В девичьей целый переполох. Вот уж кому подвезло, так подвезло! Чего только не насмотрится Анфиска в городе...
Девушки просят:
— Ты получше там, Анфисушка, гляди. Всё примечай: придёшь, расскажешь...
Сперва, как вышли из усадьбы, Анфиска было пошла рядом с Неонилой Степановной. Но та её мигом осадила:
— Ишь, дура, чего надумала! Вровень идти?! Порядков не знаешь! Чтобы я твоей рожи богомерзкой не видела. Сзади иди!
Анфиска ухмыльнулась. Сзади так сзади! Ей-то ещё лучше за спиной у Неонилки. Верти головой во все стороны, глазей сколько душе угодно...
Идут они медленно, не торопятся. У Неонилы Степановны походка стала важной, подбородок задрала, живот вперёд выставила. Ни дать ни взять сама барыня Лизавета Перфильевна! Даже хромота словно бы пропала, не так заметна при спесивом шаге.
Не успели за ворота выйти, за угол повернуть, остановились. Неонилу Степановну знакомая окликнула. Сразу разговоры у них пошли.
— Неужто утоп?
— Утоп, голубушка.
— Так и не вытащили?
— Куда там! Разве из такого болота вытащить...
Анфиска слушает, развеся уши.
Вот сидят они в девичьей день-деньской взаперти и ничего не знают, что по белу свету делается. Оказывается, на той неделе человек утоп во Фроловском болоте. Шёл, оступился и утоп. Такую смерть нашёл себе, горемычный!
Наговорившись, Неонила Степановна пошла дальше. Немного прошла, снова остановилась. Опять знакомая повстречалась, опять разговоры пошли. Про какого-то купца Парамонова.
— Так немцу-лекарю и доверился?
— Доверился, милая, доверился.
— Ну не быть ему живому! Вот кабы бабку Акулину вызвал... Знаешь Акулину-то? Знахарку?
— Как не знать! Сколько раз травами да наговорами от смерти спасала...
У Анфиски голова уже распухла от всяких россказней. Ох, только бы чего не позабыть, только бы всё упомнить, чтобы девушкам пересказать!
Хоть улицы, по которым они идут, узкие, пыльные, в ухабах и ямах, хоть дома, что стоят на этих улицах, не очень богаты, Анфиска то и дело ахает. Сроду она таких хором не видела.

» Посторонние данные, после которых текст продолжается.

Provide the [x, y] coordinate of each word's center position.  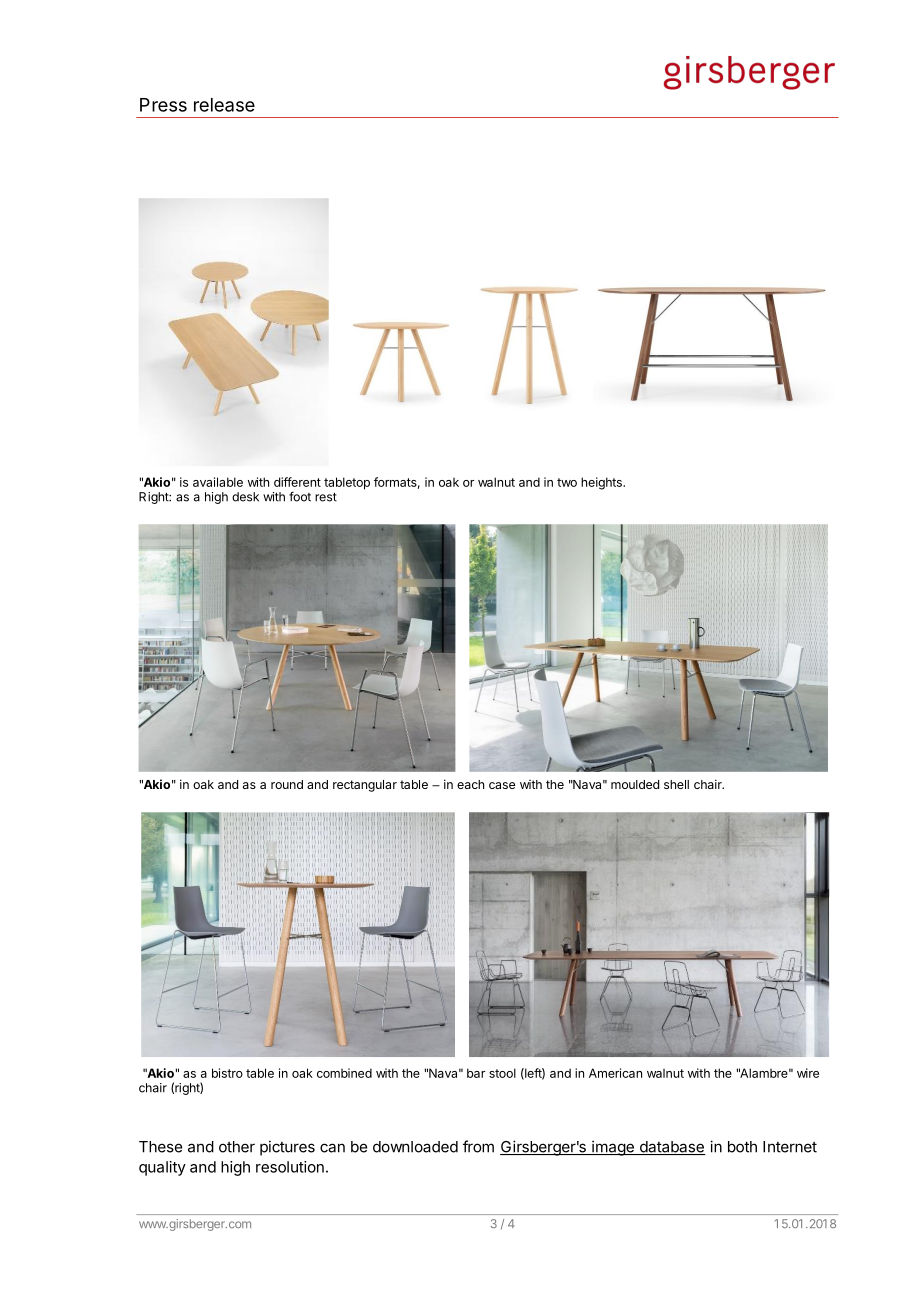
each [470, 784]
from [478, 1146]
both [742, 1147]
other [237, 1147]
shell [676, 784]
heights [602, 483]
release [224, 105]
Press [163, 105]
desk [245, 497]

У них в Обушках разве такое встретишь?
А тут ещё...
— С нами крестная сила! — Анфиска от страха чуть ли не на землю приседает: красное из подворотни хлещет, ручьями по улице бежит. — Ох, матушка родимая, кровь!
— Дура! — чуть повернув к ней голову, говорит Неонила Степановна. — Краску из чанов спустили у заводчика Серова!
Пока дошли до гостиных рядов, Анфиску совсем разморило: и устала и есть захотела. Однако по лавкам Неонила Степановна ещё долго ходила, не столько покупала, сколько смотрела и приценивалась.
А у Анфиски больше ни на что глаза не смотрят. Вон какие атласы лежат переливчатые. Вон какая кисея висит, словно туман над рекой — белая, лёгкая. Вон какие позументы золотые с серебром, пуговки стеклянные сверкают, как росинки...
Но Анфиска ото всего этого лицо воротит. Скорей бы обратно в девичью. Есть охота, ноги ноют, жарко, томно.
После лавок Неонила Степановна надумала ещё и к купцам Волковым насчёт селитры зайти. Скоро мясо впрок солить, селитры много понадобится, заранее нужно договориться.
Пока Неонила Степановна вела речь о делах и чаевала с купчихой Волковой, Анфиса в сенцах стояла, с ноги на ногу переминалась.
Ждала-ждала, ждала-ждала и надоело ждать.
Вышла во двор. А на дворе увидела каменный амбар. Длинный такой.
От нечего делать Анфиса подошла к тому амбару. В нерешимости потопталась подле его ворот, а там и внутрь вошла. А как вошла, то и про всё забыла — и что устала, и что есть охота, и про всё на свете.
В амбаре невиданное делается. Весь он зелёными берёзками разукрашен, а на одном его конце сколочен высокий помост. Помост этот задёрнут занавесью, которая висит на медных кольцах. Поперёк же амбара длинные скамейки стоят.
Анфиска вытаращила глаза, разинула рот и стала пробираться ближе, чтобы получше всё разглядеть.